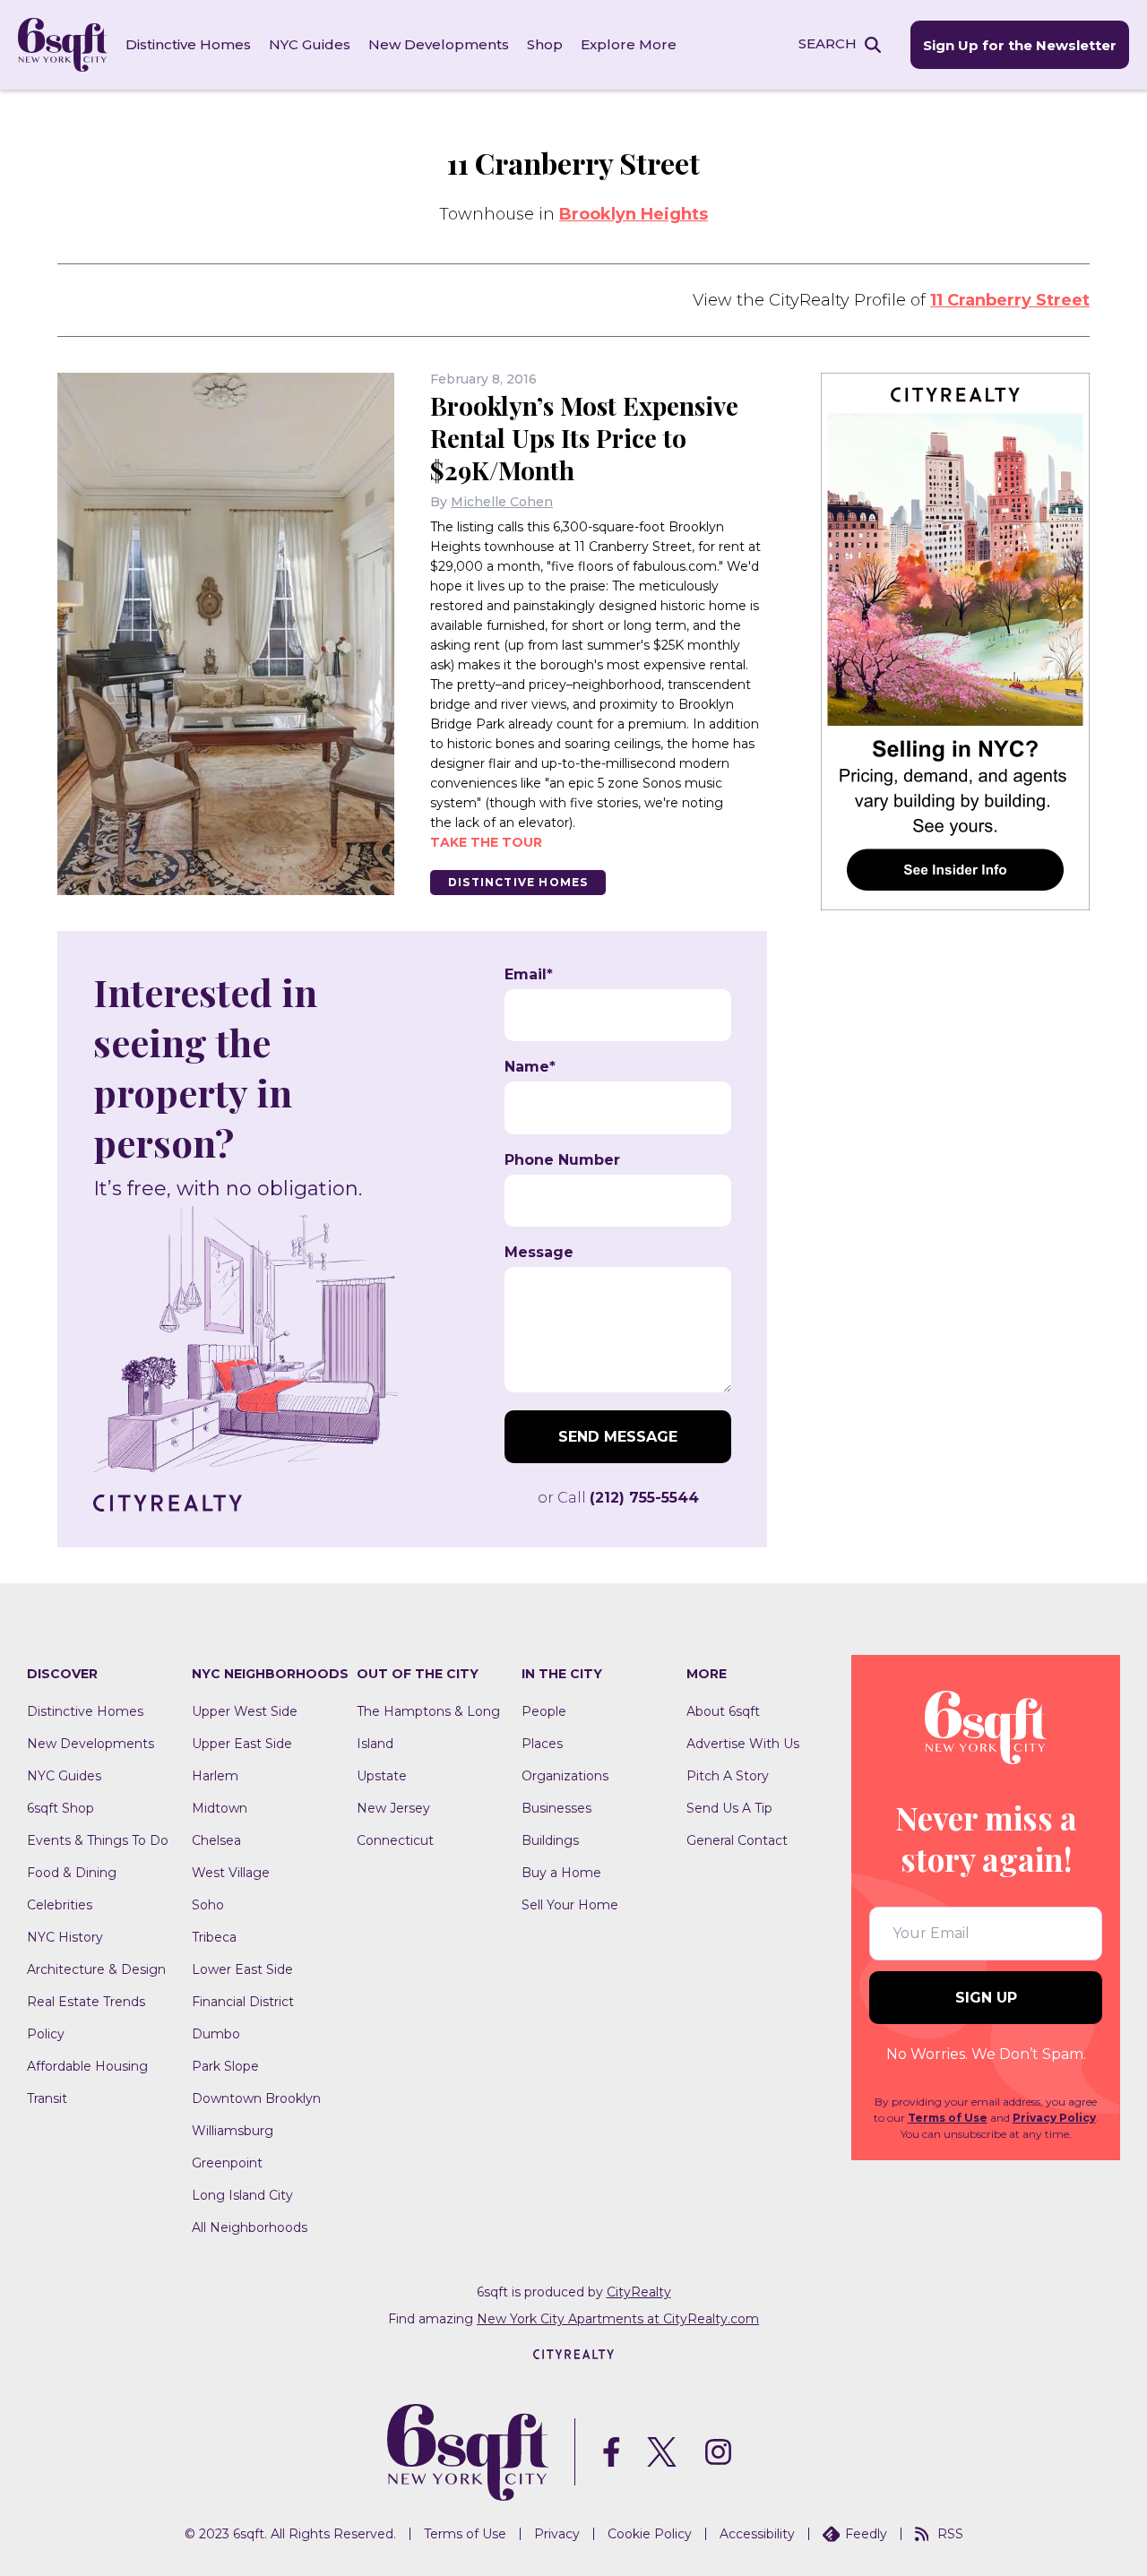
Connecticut (395, 1840)
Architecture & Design (96, 1969)
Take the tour (486, 842)
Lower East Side (242, 1969)
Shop (545, 44)
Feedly (866, 2534)
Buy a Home (561, 1873)
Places (542, 1744)
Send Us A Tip (729, 1808)
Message (539, 1253)
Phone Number (562, 1160)
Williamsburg (232, 2131)
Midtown (219, 1808)
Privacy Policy (1054, 2117)
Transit (47, 2098)
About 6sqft (723, 1711)
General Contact (737, 1840)
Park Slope (225, 2066)
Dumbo (216, 2034)
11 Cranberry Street (1010, 300)
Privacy (557, 2534)
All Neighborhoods (249, 2227)
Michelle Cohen (502, 502)
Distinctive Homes (188, 44)
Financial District (243, 2002)
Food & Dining (71, 1873)
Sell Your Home (570, 1905)
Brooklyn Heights (633, 214)
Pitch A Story (727, 1776)
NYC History (65, 1937)
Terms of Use (947, 2117)
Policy (46, 2034)
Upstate (382, 1776)
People (544, 1711)
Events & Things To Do (97, 1840)
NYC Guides (309, 44)
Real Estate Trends (86, 2002)
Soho (208, 1905)
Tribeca (214, 1937)
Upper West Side (245, 1711)
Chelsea (216, 1840)
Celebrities (59, 1905)
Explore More (629, 44)
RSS (950, 2534)
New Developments (438, 44)
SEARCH (827, 43)
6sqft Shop (60, 1808)
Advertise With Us (742, 1744)
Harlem (215, 1776)
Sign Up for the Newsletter (1020, 45)
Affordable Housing (87, 2066)
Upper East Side (242, 1744)
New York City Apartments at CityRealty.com (618, 2319)
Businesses (556, 1808)
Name (530, 1067)
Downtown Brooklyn (256, 2098)
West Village (231, 1873)
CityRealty (639, 2292)
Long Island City (242, 2195)
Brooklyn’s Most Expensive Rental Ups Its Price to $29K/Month (584, 438)
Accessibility (757, 2534)
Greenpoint (227, 2163)
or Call (618, 1497)
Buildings (550, 1840)
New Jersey (393, 1808)
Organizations (565, 1776)
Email (529, 975)
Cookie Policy (650, 2534)
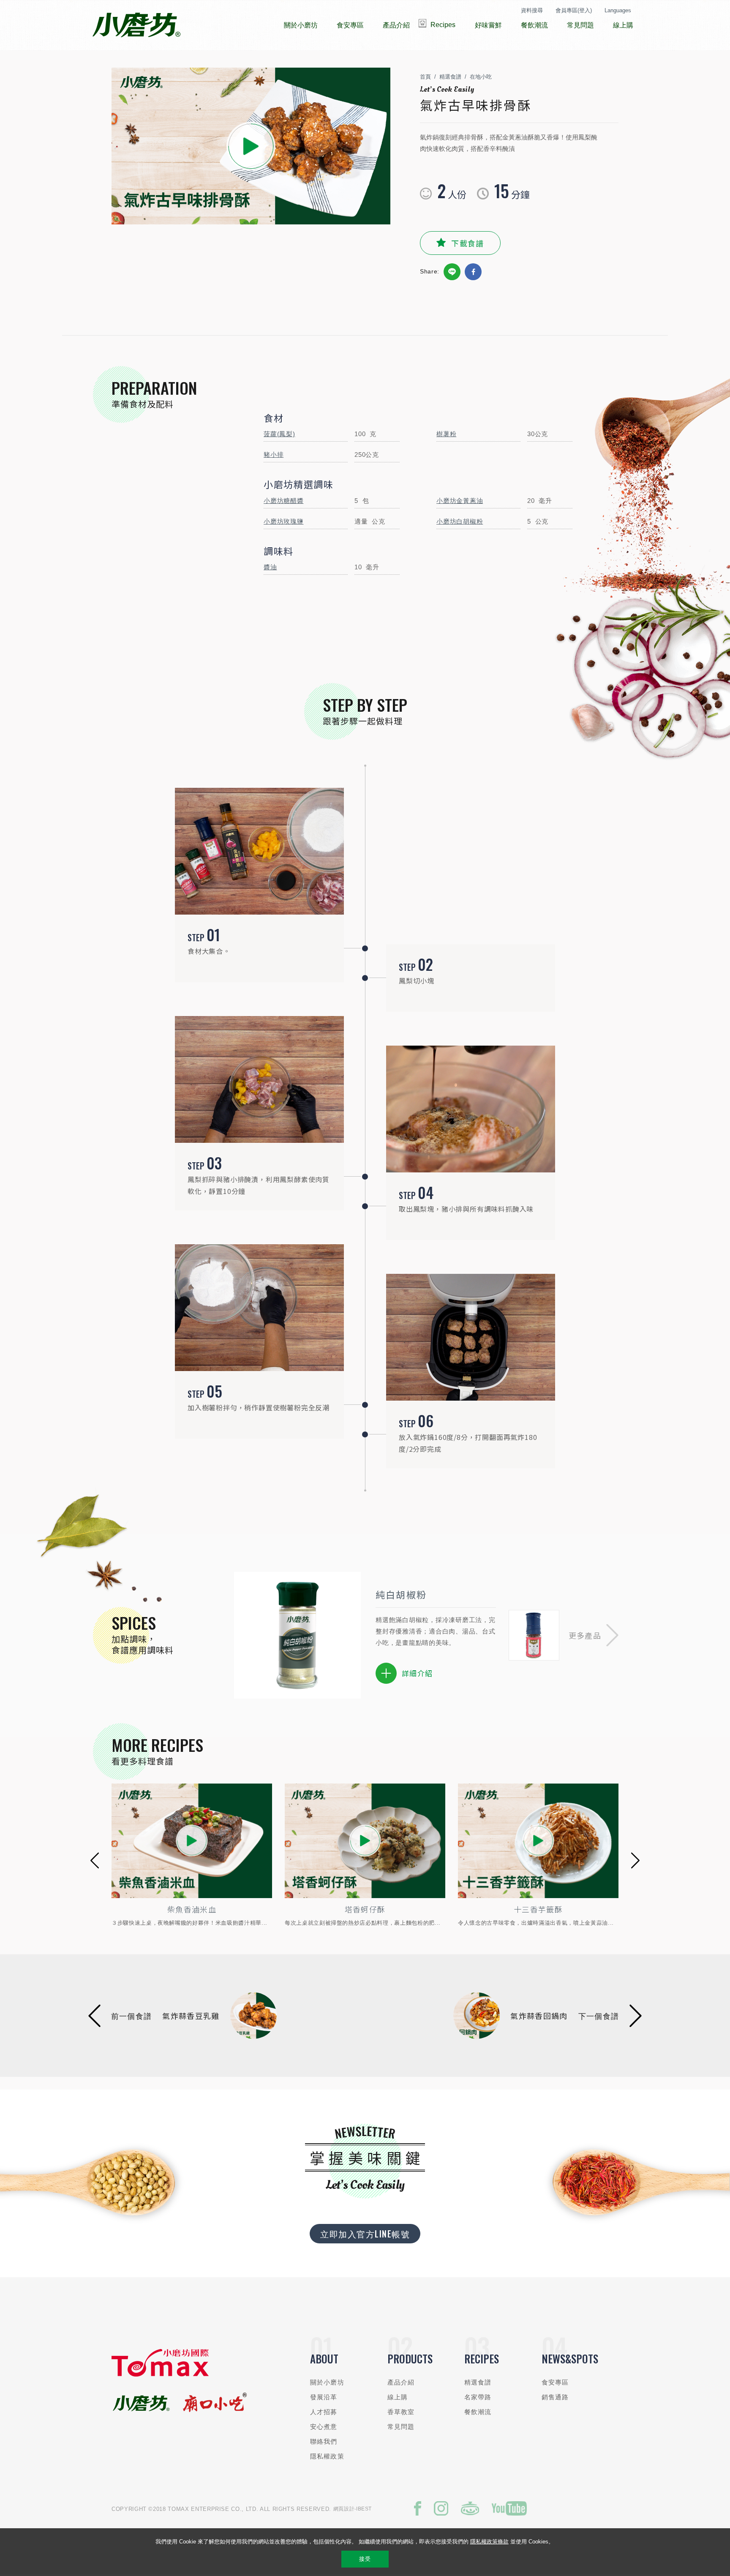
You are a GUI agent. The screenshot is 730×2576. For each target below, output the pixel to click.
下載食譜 (467, 243)
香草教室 (401, 2411)
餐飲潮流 (478, 2411)
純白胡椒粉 (401, 1594)
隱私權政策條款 (489, 2541)
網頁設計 (344, 2509)
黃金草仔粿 (538, 1909)
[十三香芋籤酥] (365, 1841)
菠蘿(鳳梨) (279, 433)
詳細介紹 (417, 1673)
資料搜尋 (532, 10)
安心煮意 (324, 2426)
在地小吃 (481, 77)
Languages (618, 10)
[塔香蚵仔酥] (192, 1841)
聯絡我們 (324, 2441)
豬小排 (273, 454)
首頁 (425, 77)
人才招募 (324, 2411)
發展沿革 (324, 2397)
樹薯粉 (446, 433)
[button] (593, 1635)
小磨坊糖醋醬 (284, 500)
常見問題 (401, 2426)
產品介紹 (401, 2382)
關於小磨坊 (327, 2382)
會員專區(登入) (574, 10)
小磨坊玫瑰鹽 (284, 521)
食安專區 (555, 2382)
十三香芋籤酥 (365, 1909)
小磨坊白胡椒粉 (459, 521)
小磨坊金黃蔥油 (459, 500)
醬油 (270, 567)
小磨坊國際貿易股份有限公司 (136, 25)
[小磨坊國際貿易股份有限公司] (160, 2374)
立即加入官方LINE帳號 (365, 2233)
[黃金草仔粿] (538, 1841)
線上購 (397, 2397)
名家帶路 (478, 2397)
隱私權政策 (327, 2456)
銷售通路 (555, 2397)
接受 (364, 2559)
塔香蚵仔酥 (192, 1909)
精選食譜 (450, 77)
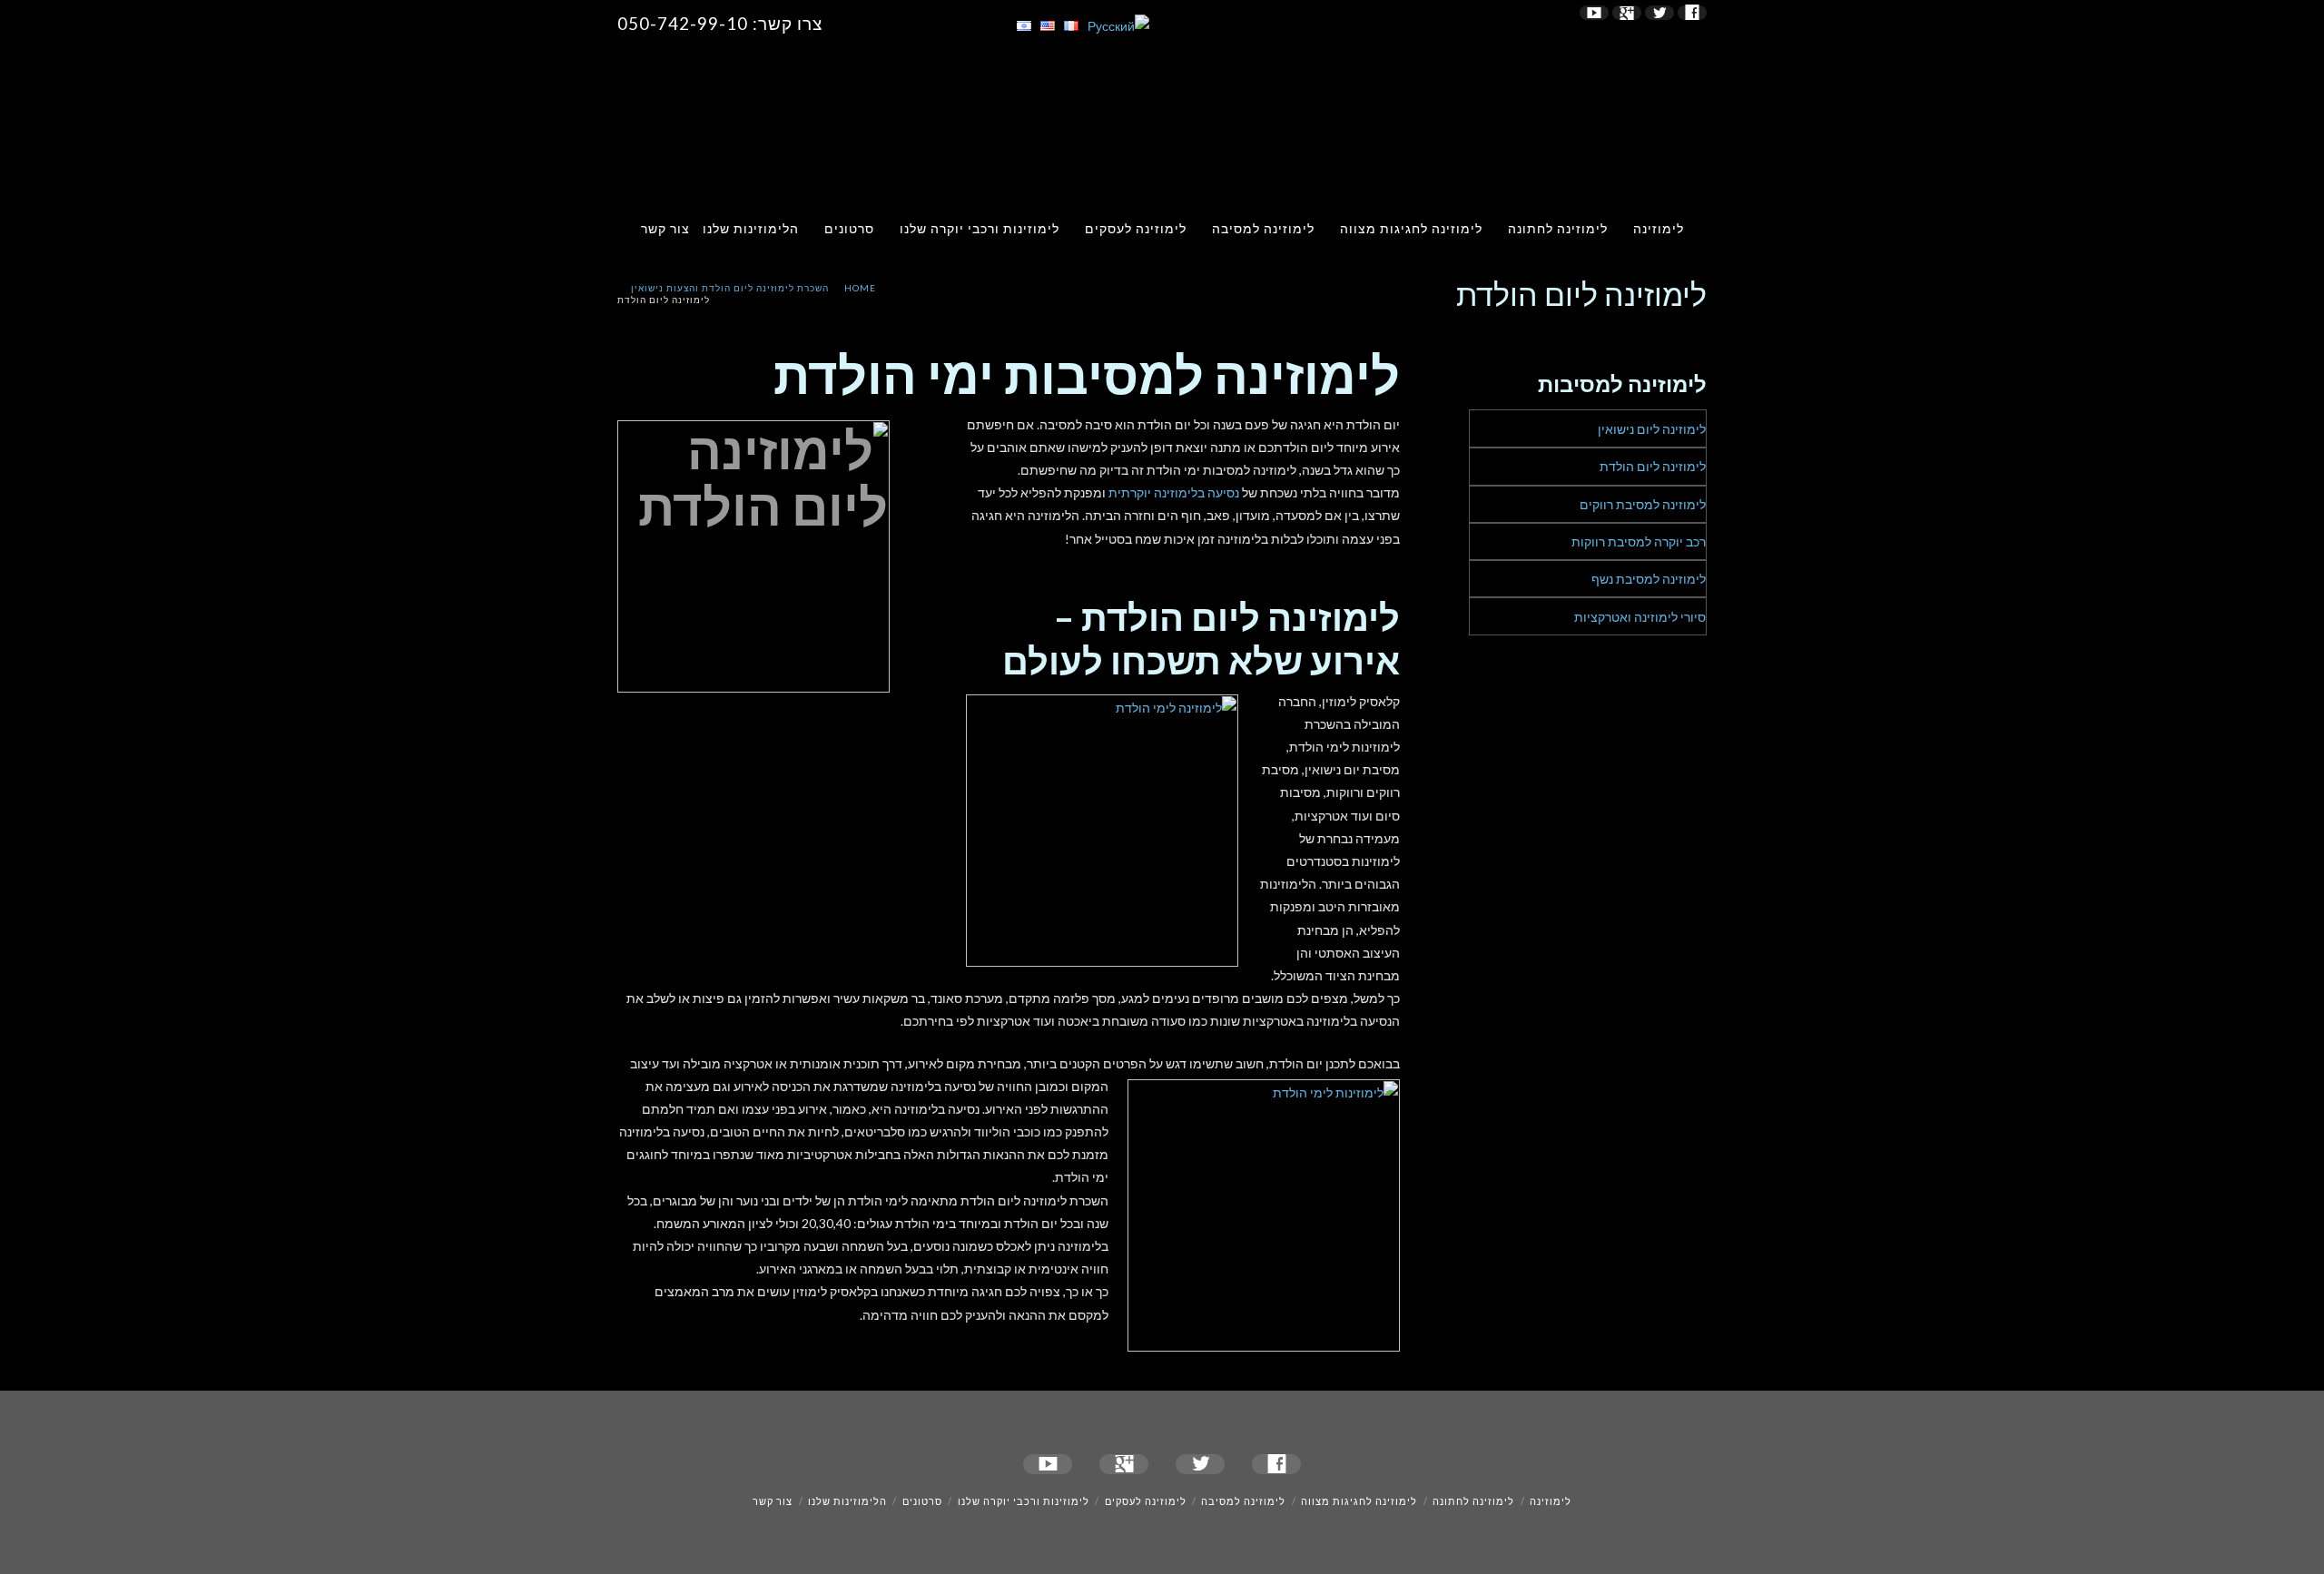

TASK DETAILS: Nothing but the lines from the one that contains "[塔香蚵仔酥] (192, 1841)" through the last line of the material should be written out, exactly. Omit pictures.

OUTPUT OF THE TASK:
[塔香蚵仔酥] (192, 1841)
聯絡我們 (324, 2441)
豬小排 (273, 454)
首頁 (425, 77)
人才招募 (324, 2411)
發展沿革 (324, 2397)
樹薯粉 (446, 433)
[button] (593, 1635)
小磨坊糖醋醬 (284, 500)
常見問題 (401, 2426)
產品介紹 (401, 2382)
關於小磨坊 (327, 2382)
會員專區(登入) (574, 10)
小磨坊玫瑰鹽 (284, 521)
食安專區 (555, 2382)
十三香芋籤酥 (365, 1909)
小磨坊白胡椒粉 (459, 521)
小磨坊金黃蔥油 (459, 500)
醬油 (270, 567)
小磨坊國際貿易股份有限公司 (136, 25)
[小磨坊國際貿易股份有限公司] (160, 2374)
立即加入官方LINE帳號 (365, 2233)
[黃金草仔粿] (538, 1841)
線上購 (397, 2397)
名家帶路 (478, 2397)
隱私權政策 (327, 2456)
銷售通路 (555, 2397)
接受 (364, 2559)
塔香蚵仔酥 (192, 1909)
精選食譜 (450, 77)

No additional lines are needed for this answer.